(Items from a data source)
───

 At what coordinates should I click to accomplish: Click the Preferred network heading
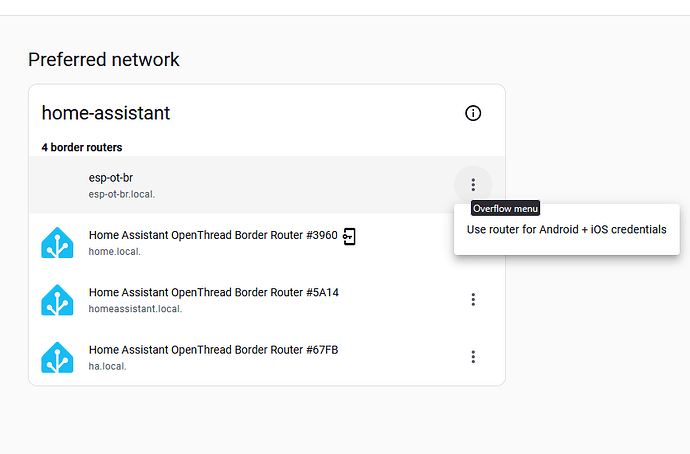(104, 59)
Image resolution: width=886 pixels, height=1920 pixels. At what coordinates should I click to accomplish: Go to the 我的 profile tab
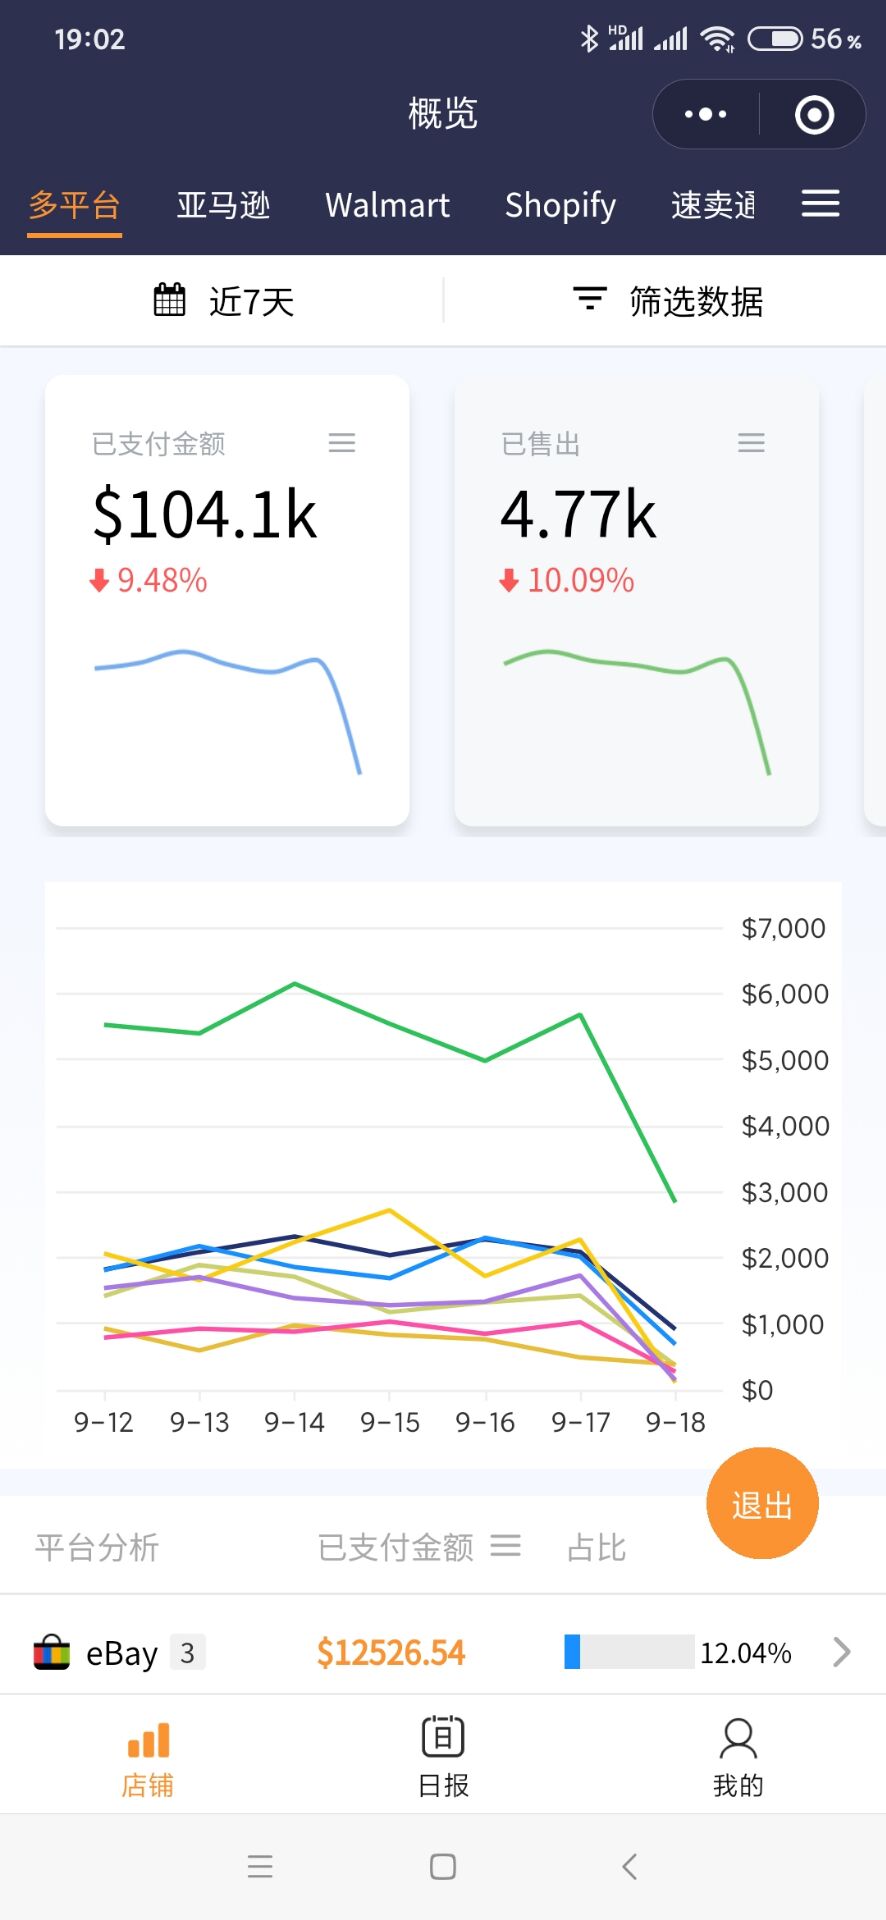(x=738, y=1756)
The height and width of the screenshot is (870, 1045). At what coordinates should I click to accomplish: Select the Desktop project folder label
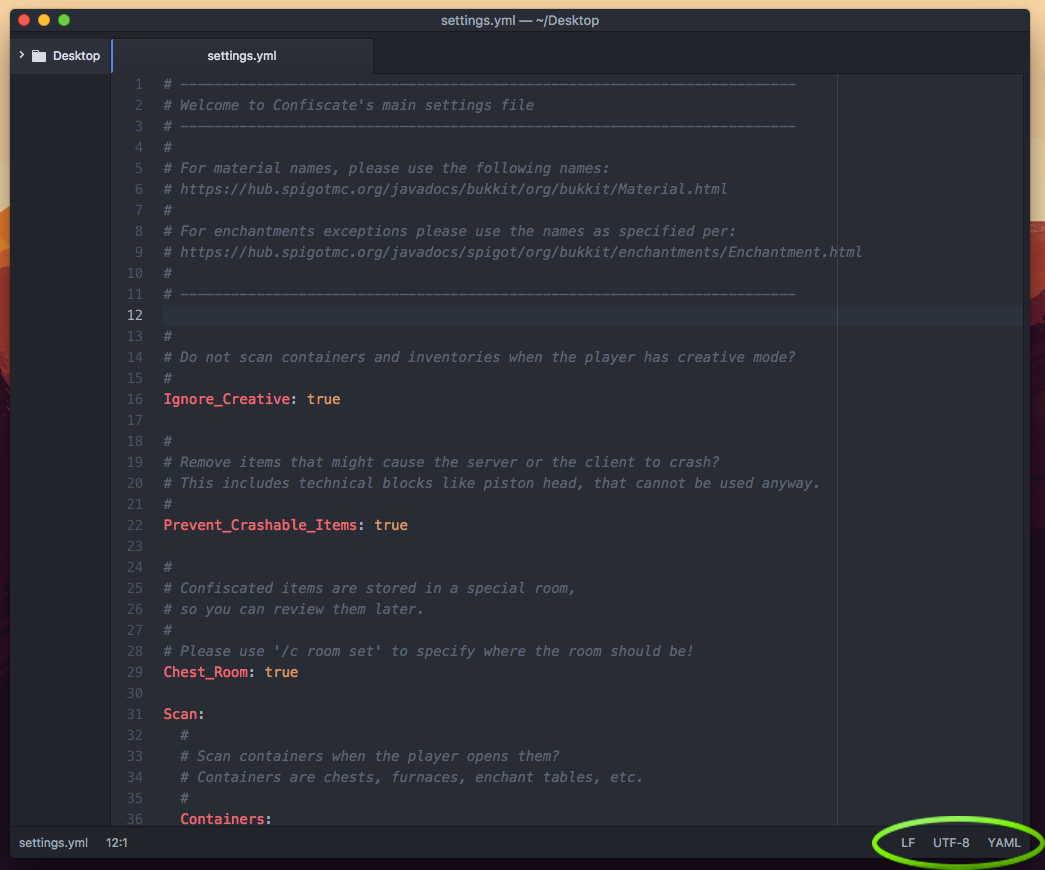[x=76, y=56]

───

The task calls for all records to be set down precisely, excluding any images.

▶ Output of the task
 At what coordinates should I click to accomplish: Click the Preferred network heading
(104, 59)
Image resolution: width=886 pixels, height=1920 pixels. At what coordinates should I click to accomplish: Go to the 我的 profile tab
(x=738, y=1756)
The height and width of the screenshot is (870, 1045). At what coordinates should I click to accomplish: Select the Desktop project folder label
[x=76, y=56]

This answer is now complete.